Nenek marah ketika dia mengucapkan selamat tinggal pada semua orang di pintu.
Baru setelah mereka pergi, Nenek He memperhatikan orang banyak yang memandangnya.
“Datanglah untuk pesta pernikahan bulan depan!” Nenek Dia mengumumkan dengan gembira.
Orang-orang di komunitas yang akrab dengannya menanggapi dengan hati-hati, memandangnya dengan cara yang berbeda.
Nenek He tidak memperhatikan perubahan sikap tetangga dan bertanya kepada Bapa He tentang hal itu. Namun, dia tetap diam dan berjalan kembali ke ruang tamu. Kemudian, dia melihat He Chen dan Qin Xiuchen.
Dia hanya melihat Qin Xiuchen di televisi. Rasanya tidak nyata melihatnya secara langsung, terutama setelah mengetahui dia akan menikahi He Chen.
Sejak Qin Xiuchen tinggal, Ibu He berencana memasak untuk semua orang. Oleh karena itu, Qin Xiuchen pergi untuk membantunya.
Dia bahkan meminta Qin Hanqiu untuk mengajarinya untuk kesempatan ini agar dia bisa sedikit membantu Ibu He.
2
Hanya ketika dia pergi ke dapur, Ayah He duduk di sebelah He Chen. Dia masih mengenakan pakaian rumahnya dan berbaring di sofa, memegang sekaleng bir dan mengirim pesan kepada seseorang.
“Bagaimana kamu tahu keluarga Qin? Juga, saya melihat bahwa teman Anda bahkan bersenjata…” kata Ayah setelah berpikir sejenak.
Yang ingin dia tanyakan adalah bagaimana teman itu berani datang bersenjata di hadapan Cheng Juan.
He Chen kemudian menjawab, “Itu adalah pistol mainan.”
3
Ayah Dia terdiam.
Apa dia pikir aku idiot?
1
Dia kemudian menyadari bahwa He Chen tidak ingin berbicara dengannya dan berjalan pergi.
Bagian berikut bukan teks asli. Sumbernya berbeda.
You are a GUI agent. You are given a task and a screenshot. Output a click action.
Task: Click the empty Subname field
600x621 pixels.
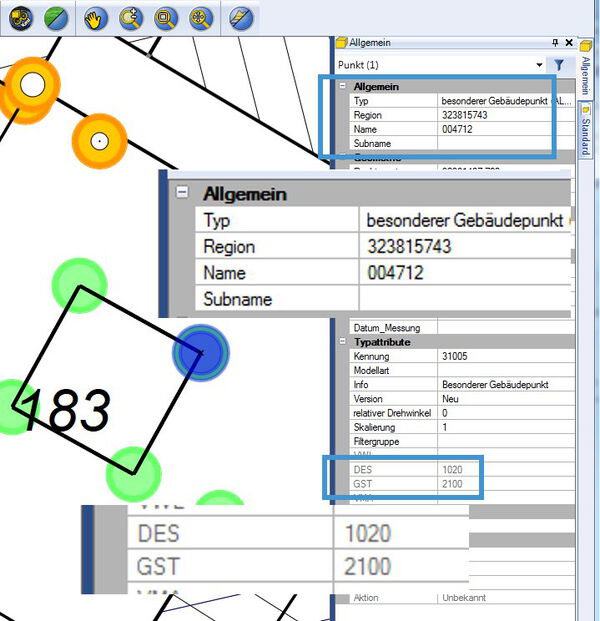click(494, 144)
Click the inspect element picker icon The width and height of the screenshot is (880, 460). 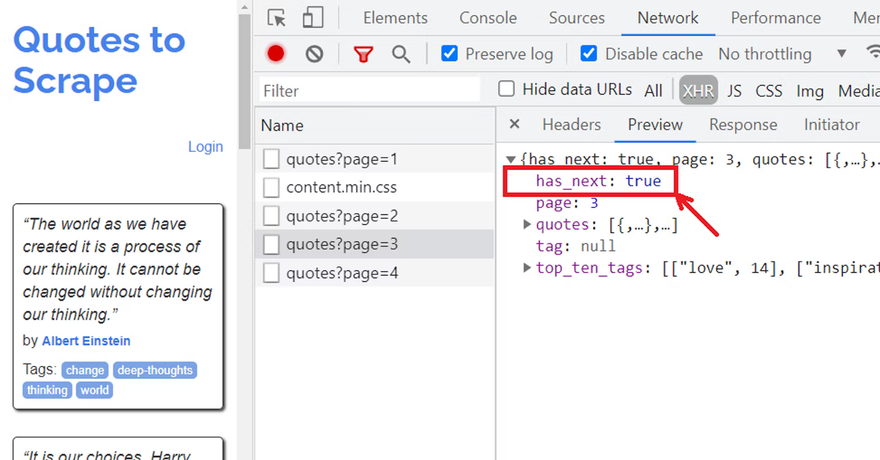277,18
Sudah pukul 17:30 ketika He Jinxin sampai di rumah. Dia bergegas dari ibukota saat dia pulang kerja, tetapi He Chen dan Qin Xiuchen sudah pergi.
“Ayah, apa yang terjadi? Mengapa Anda meminta saya untuk kembali begitu mendesak? Kami sangat sibuk di Lembaga Inspeksi. Rumah sakit pertama terkunci dan saya tidak bisa langsung pergi,” kata Yu Xuan. Dia datang dengan He Jinxin.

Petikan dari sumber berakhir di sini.